During the quarter, the Company announced a definitive agreement to acquire Actelion Ltd., a leading biopharmaceutical company, for approximately $30 billion. The public tender offer for Actelion has been declared successful based on the number of shares tendered and regulatory approval has been obtained in six of seven jurisdictions in which the company filed for such approval, with antitrust approval from the European Commission pending. The transaction is expected to close in the second quarter of 2017, subject to the satisfaction of remaining closing conditions.
Also in the quarter, the Committee for Medicinal Products for Human Use of the European Medicines Agency issued a positive opinion recommending broadening the existing marketing authorization for DARZALEX (daratumumab) for use in combination with lenalidomide and dexamethasone; or bortezomib and dexamethasone, for the treatment of multiple myeloma in patients who have received at least one prior therapy. A supplemental New Drug Application was submitted to the U.S. Food and Drug Administration for IMBRUVICA (ibrutinib) for the treatment of chronic Graft-Versus-Host Disease after failure of one or more lines of systemic therapy.
In April, subsequent to the quarter, a marketing authorization application was submitted to the European Medicines Agency for ZYTIGA (abiraterone acetate) to expand the existing indication to include treatment of men with newly diagnosed high-risk metastatic hormone sensitive prostate cancer.
Worldwide Medical Devices sales of $6.3 billion for the first quarter 2017 represented an increase of 3.0% versus the prior year consisting of an operational increase of 3.4% and a negative currency impact of 0.4%. Domestic sales increased 2.2%; international sales increased 3.8%, which reflected an operational increase of 4.7% and a negative currency impact of 0.9%. Excluding the net impact of acquisitions and divestitures, on an operational basis, worldwide sales increased 1.7%, domestic sales decreased 0.2% and international sales increased 3.7%.

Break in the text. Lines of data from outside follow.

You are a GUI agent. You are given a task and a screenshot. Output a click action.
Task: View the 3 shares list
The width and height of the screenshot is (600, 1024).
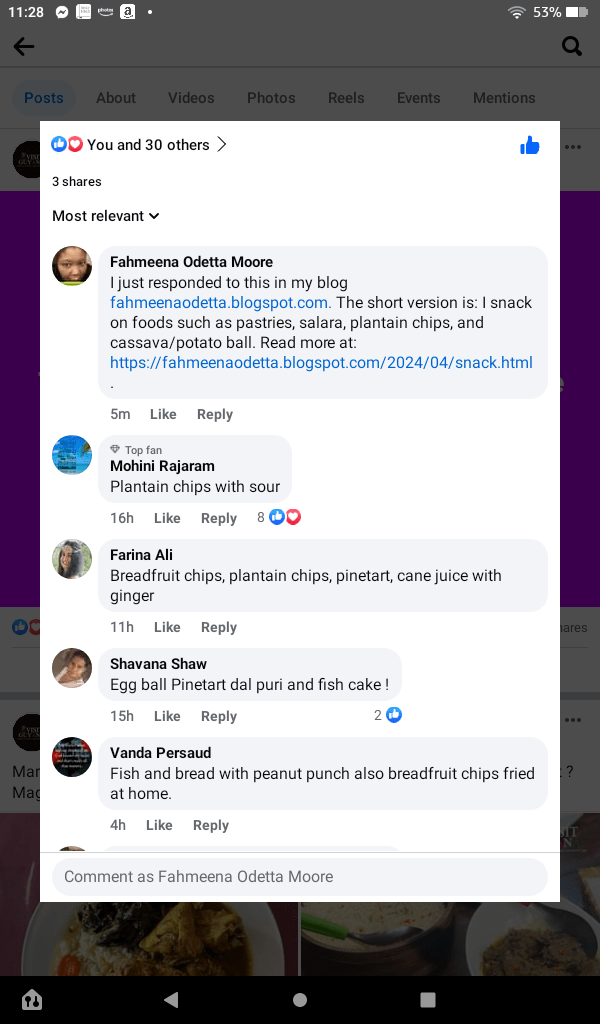77,182
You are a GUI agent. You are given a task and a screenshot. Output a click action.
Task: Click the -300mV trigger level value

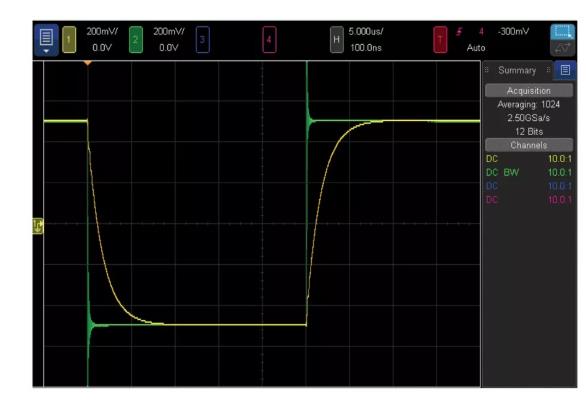coord(513,31)
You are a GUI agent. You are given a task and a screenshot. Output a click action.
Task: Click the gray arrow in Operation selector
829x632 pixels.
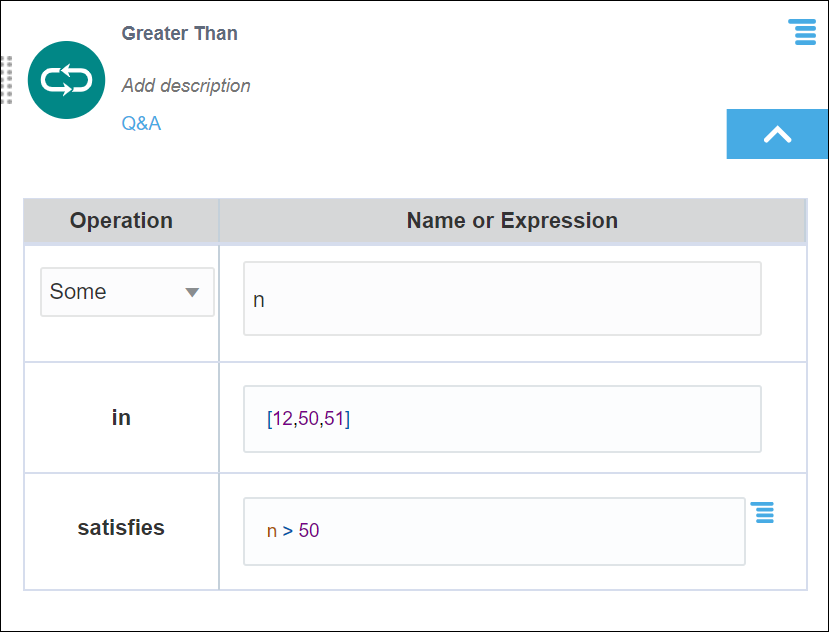pyautogui.click(x=193, y=293)
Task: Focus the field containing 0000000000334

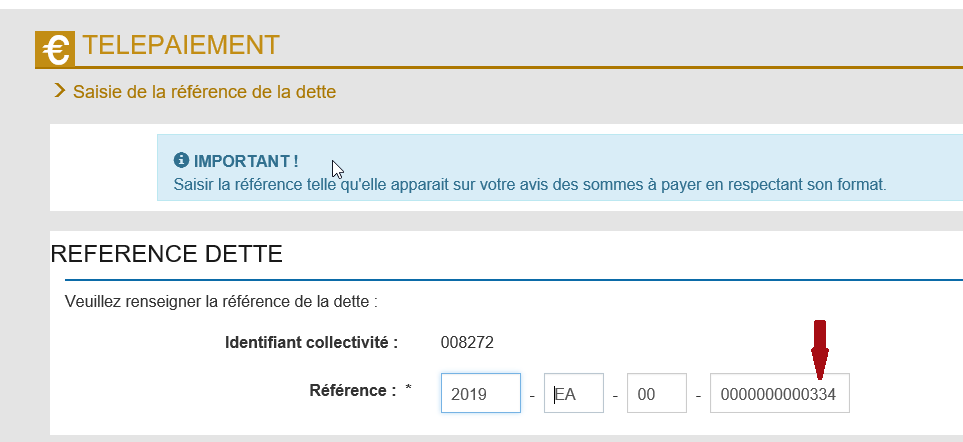Action: pos(780,393)
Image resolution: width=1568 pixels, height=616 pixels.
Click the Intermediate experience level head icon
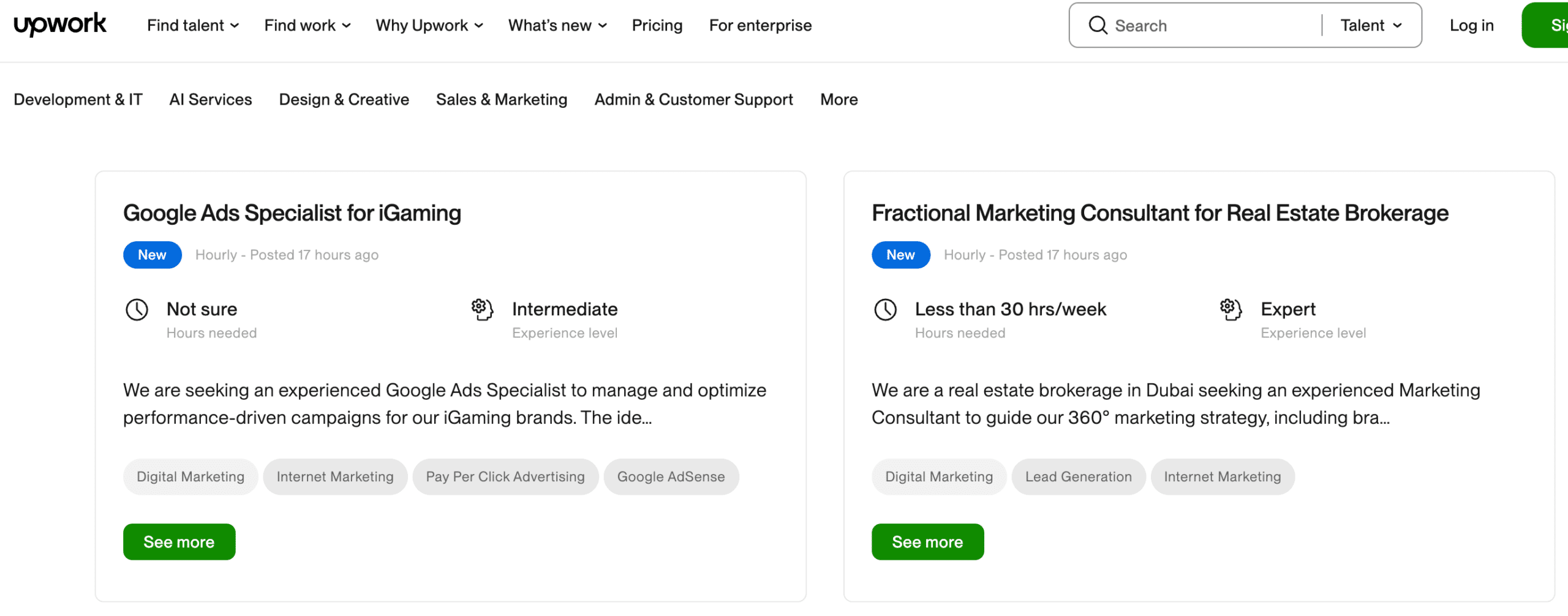coord(482,309)
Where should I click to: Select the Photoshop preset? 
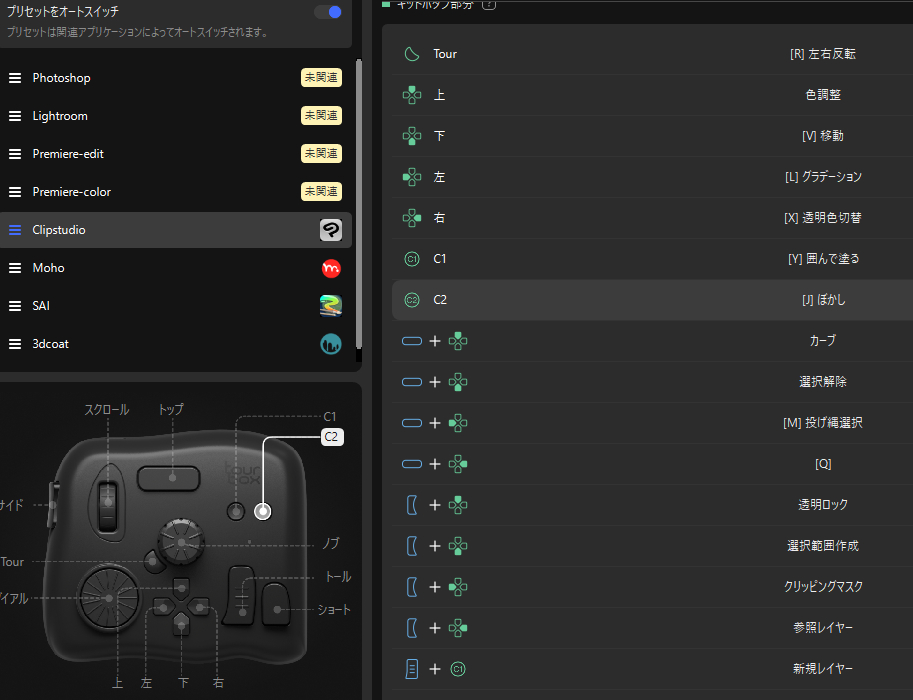pos(61,78)
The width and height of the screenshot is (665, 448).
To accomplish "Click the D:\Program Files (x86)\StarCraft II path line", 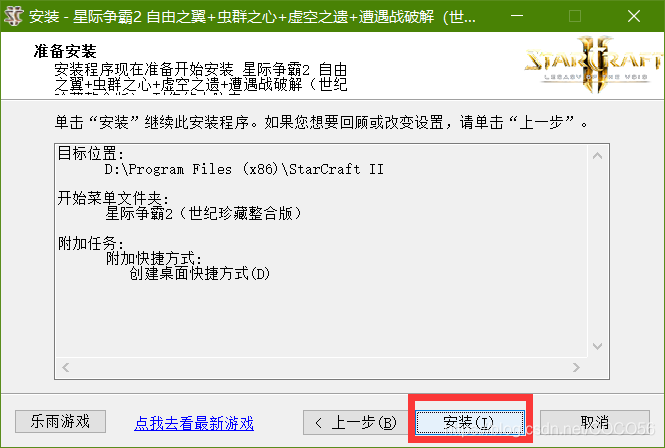I will coord(244,169).
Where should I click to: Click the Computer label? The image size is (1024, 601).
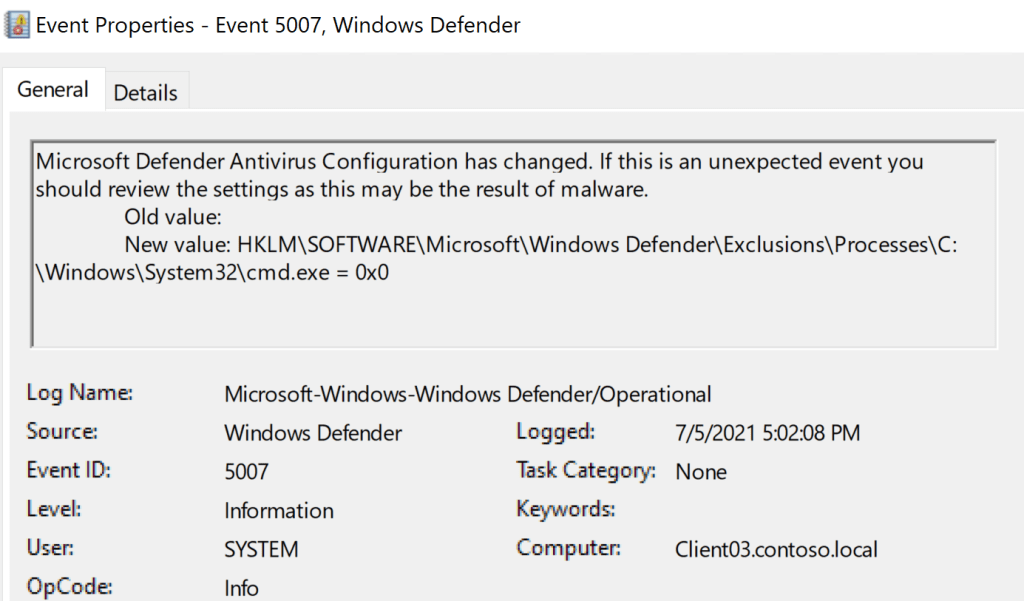tap(568, 548)
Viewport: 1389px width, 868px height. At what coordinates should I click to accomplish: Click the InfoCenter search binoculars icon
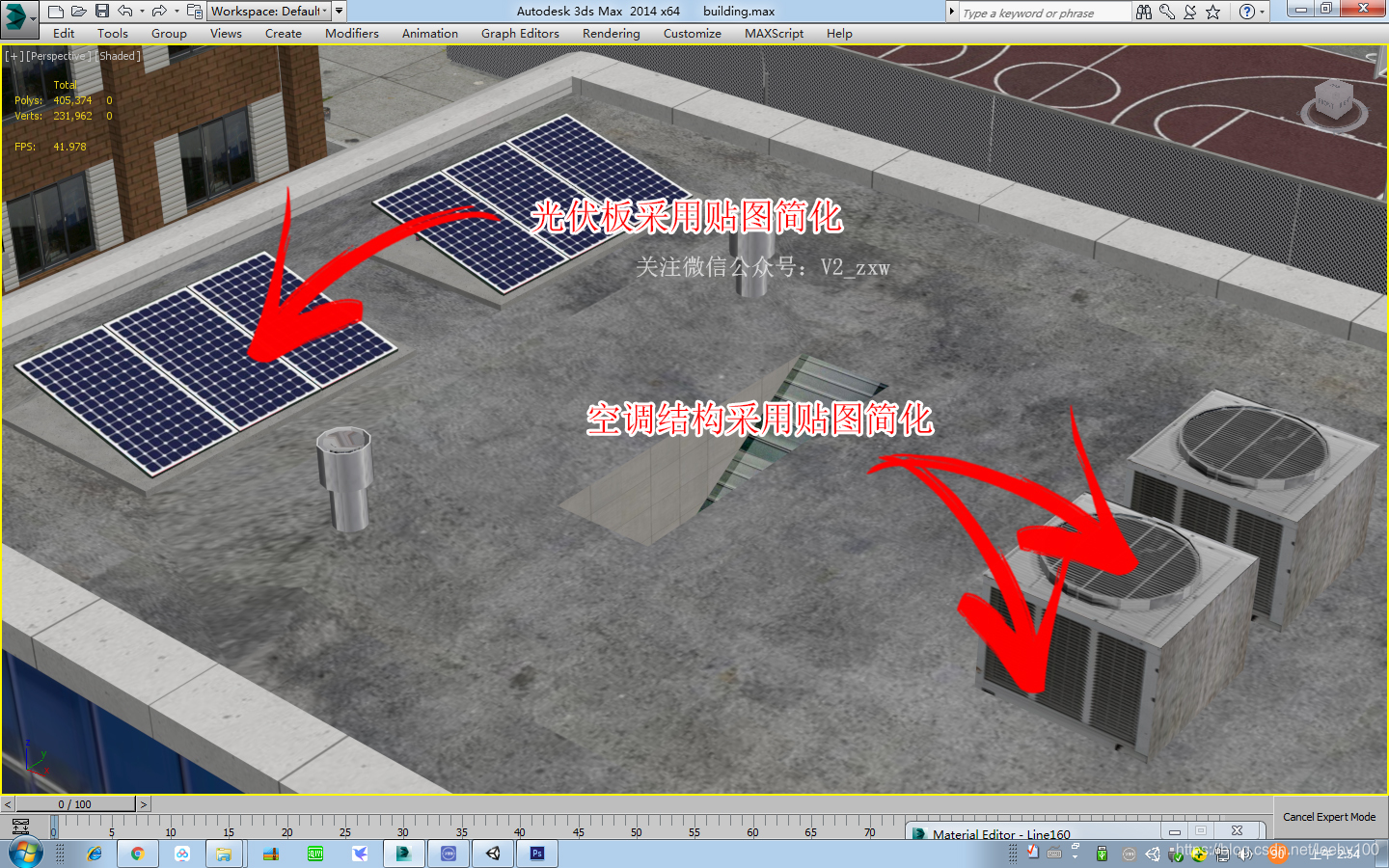(1144, 12)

Worldwide operational results, excluding the net impact of acquisitions and divestitures, were driven by electrophysiology products in the Cardiovascular business; ACUVUE contact lenses in the Vision Care business and endocutters in the Advanced Surgery business, partially offset by declines in the Diabetes Care business.
During the quarter, the company completed the acquisition of Abbott Medical Optics, a wholly-owned subsidiary of Abbott and global leader in ophthalmic surgery, for approximately $4.3 billion.
Additionally, the acquisitions of Megadyne Medical Products, Inc., a privately held medical device company that develops, manufactures and markets electrosurgical tools, and Torax Medical Inc., a privately held medical device company that manufactures and markets the LINX Reflux Management System for the surgical treatment of gastroesophageal reflux disease, were completed.
In April, subsequent to the quarter, the acquisition of Neuravi Limited, a privately held medical device company that develops and markets medical devices for neurointerventional therapy, was completed.